Each day brought something different to do and see. One morning, we landed at the foot of a cardon cactus forest. It was a wall of huge cactus fingers set so close together, a cat would have trouble squeezing through. Another day, while we went beach combing. Rich and Judy from the Seattle area found a private beach to enjoy their good bottle of pinot noir. Mary Anne and Joanne from Connecticut went off to find shells. And five others went boulder climbing.

Yet another day, it was kayaking along a cliff where the sandstone had weathered into graceful round pillars that folded at water level into thin caves. Above, a curtain of lacy rock feathered out and above that lay a crust dotted with cactus and scrub.

And one other morning we cracked open red rocks to find the most amazing batch of crystal lined geodes (which we got to keep).

Day five was the mules, courtesy of a local man named Alejo. Alejo’s mules wander free to graze the landscape, which isn’t easy in a place that hasn’t seen rain in two years. They’re sleek and healthy looking, most assuredly because they own amazing digestive tracts. Thorns, dead palm fronds, scraggly scrub ... they eat it all.

From the beach at Agua Verde, we rode up a trail, over a ridge and into a vast valley that looked amazingly like Arizona ... long lines of pastel pink hills, scrub desert sand and thirsty looking bushes. Then it was over to a palm oasis, up a ridge and back down to the beach.

But the day’s excitement wasn’t over.

We had just settled in after lunch when Kevin spotted fin whales off the bow. We hopped into the skiff and took off.

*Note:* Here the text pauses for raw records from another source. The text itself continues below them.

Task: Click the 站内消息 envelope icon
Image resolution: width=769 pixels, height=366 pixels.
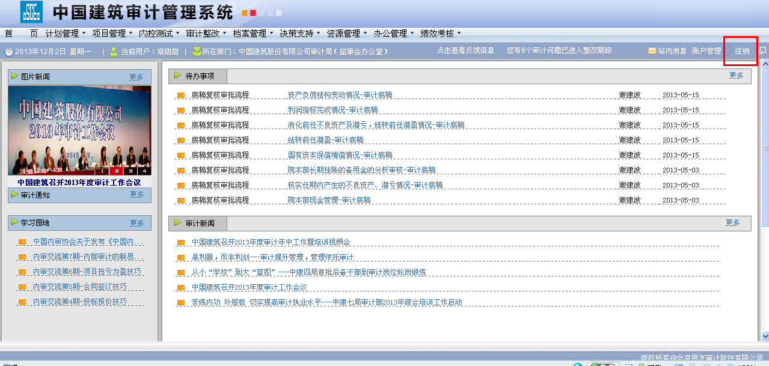Action: (x=652, y=51)
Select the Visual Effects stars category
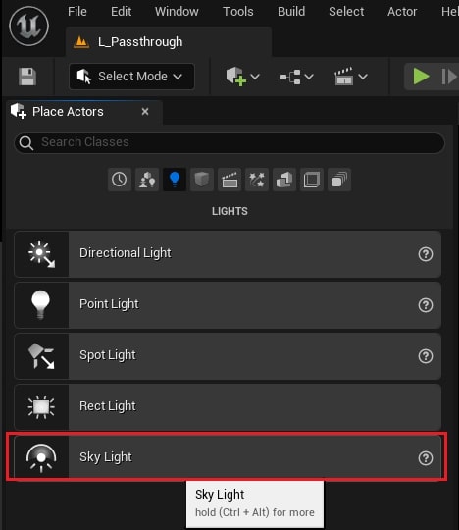Screen dimensions: 459x530 click(257, 180)
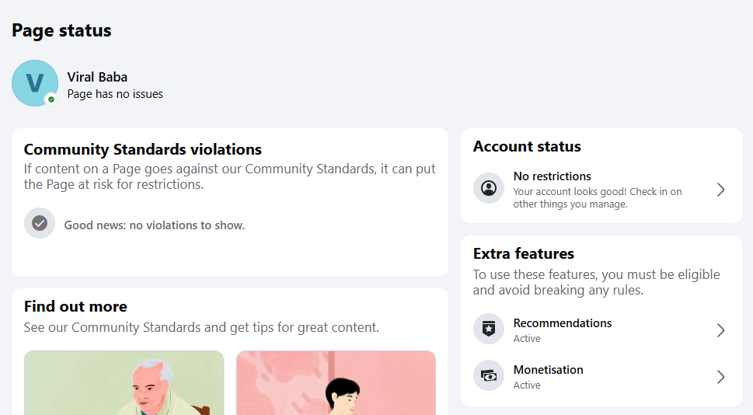The image size is (753, 415).
Task: Click Good news no violations text
Action: (x=155, y=225)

“These are the world’s second largest whales. But what’s really interesting is how they use the oxygen they breathe,” Kevin said. “Eighty percent is stored for later use, letting them stay submerged to look for food.”

Lots of fins. Plumes of spray. Then ...

“How about some hot cookies,” came a voice over Kevin’s radio.

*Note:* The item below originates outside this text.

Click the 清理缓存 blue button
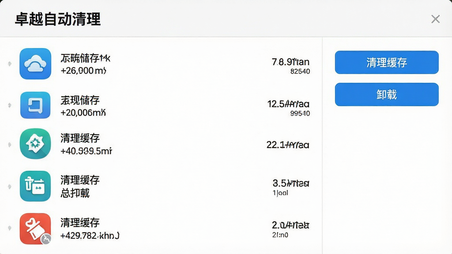Screen dimensions: 452x254 click(387, 63)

We swooped in for what Kevin called a “touch and go,” grabbed a basket of melting hot chocolate chip cookies and were off again. Maybe the whales smelled the cookies, for before we knew it, they were surfacing hardly 30 feet from us.

But that was only an appetizer for the next day, when we drove across the Baja peninsula to the Pacific side for gray whale watching at Bahia Magdelena. From the local skiffs called pangas, we watched a mom and two-month-old calf swim in tandem, so perfectly synchronized that their twin blowholes lined up perfectly.

Then the baby breached ... pushing his head and even one flipper clear out of the water. Not once. Not twice but more than a dozen times.

Our guide Judy explained that gray whales go south each year from Alaska to mate and give birth in the 30-mile-long, 60-foot-deep bay. Here, safe from orcas, the babies drink so much super rich milk a day, they can gain 70 pounds in 24 hours.

The lecture abruptly ended with a fountain of spray. Mom and the kid surfaced only yards from our boat, blowing a geyser straight into our faces. The baby headed straight for us, slipping cleanly under our boat and trailing his white tail within inches of our fingers.

Our last day, we visited Isla Coyote, the only island in the entire Sea of Cortez with permanent residents. From a distance, it looks like one of those rocks you see poking out of the Aegean Sea. But on shore, it’s distinctly Mexican.

Men were gutting and filleting shark-looking monkfish. These would be packed in salt from nearby salt pits and exported to Asia. At another table, huge manta rays got the same treatment. Caught the night before in nets, they would be sent to La Paz and served in seafood tortillas. Three families live here, hauling fresh water from outside or bartering for it with fish. The houses are simple but they do have electricity, thanks to generators, and satellite TV.

And finally, our last night.

Dolphins and rays and that blue whale.

And steak and lobster and creme brulee.

And to top it off, more glowing fish in the water, burning stars above and one last mojito in the hot tub.